19 Mayıs Atatürk’ü Anma, Gençlik ve Spor Bayramı ülke genelinde kutlanıyor. Halkın Kurtuluş Partisi (HKP) üyeleri, Atatürk’ün kalpaklı portresinin ve ‘Bağımsızlık Benim Karakterimdir’ sözünün yazılı olduğu bayraklarla 19 Mayıs’ı kutlamak için Atatürk’ün huzuruna çıkmak istedi. Ancak parti üyeleri Anıtkabir’e alınmadı.

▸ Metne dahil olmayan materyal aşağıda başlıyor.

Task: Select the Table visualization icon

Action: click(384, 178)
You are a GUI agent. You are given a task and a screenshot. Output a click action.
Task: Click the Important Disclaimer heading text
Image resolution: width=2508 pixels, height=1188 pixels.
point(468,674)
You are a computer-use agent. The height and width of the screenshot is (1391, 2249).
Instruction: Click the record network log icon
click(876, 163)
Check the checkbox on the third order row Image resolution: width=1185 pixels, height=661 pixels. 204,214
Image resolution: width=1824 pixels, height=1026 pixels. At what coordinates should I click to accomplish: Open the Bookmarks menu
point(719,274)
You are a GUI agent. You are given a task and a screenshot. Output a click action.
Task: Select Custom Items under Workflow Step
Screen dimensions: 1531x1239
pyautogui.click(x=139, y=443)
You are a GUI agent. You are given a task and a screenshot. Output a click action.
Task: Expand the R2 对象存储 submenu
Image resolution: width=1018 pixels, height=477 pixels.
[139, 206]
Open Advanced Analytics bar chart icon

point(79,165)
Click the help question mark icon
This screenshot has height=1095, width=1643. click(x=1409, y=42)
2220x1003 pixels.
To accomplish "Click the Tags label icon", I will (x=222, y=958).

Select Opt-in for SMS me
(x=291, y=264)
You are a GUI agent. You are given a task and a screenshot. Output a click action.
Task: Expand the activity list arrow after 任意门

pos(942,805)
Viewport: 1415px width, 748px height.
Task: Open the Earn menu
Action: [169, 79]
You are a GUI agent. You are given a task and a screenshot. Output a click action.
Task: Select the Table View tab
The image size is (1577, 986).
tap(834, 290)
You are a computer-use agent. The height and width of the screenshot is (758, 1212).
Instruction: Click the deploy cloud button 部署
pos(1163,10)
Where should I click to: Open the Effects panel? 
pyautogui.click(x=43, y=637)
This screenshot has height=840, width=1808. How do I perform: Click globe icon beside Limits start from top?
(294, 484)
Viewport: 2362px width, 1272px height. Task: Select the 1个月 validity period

Deniz Çakır, HKP üyeleri adına yaptığı açıklamada, Mustafa Kemal Atatürk’ün Nutuk’taki “Millet her türlü fedakârlığı göze alarak istiklalini kazanmış olsa da, saltanat sürüp gittiği takdirde, bu istiklale kazanılmış gözüyle bakılamazdı. Artık, vatan ve milletle hiçbir vicdan ve fikir bağlantısı kalmamış bir sürü delinin, devlet ve milletin istiklâl ve haysiyetinin koruyucusu mevkiinde bulundurulmasına nasıl göz yumulabilirdi?” sözlerini hatırlattı.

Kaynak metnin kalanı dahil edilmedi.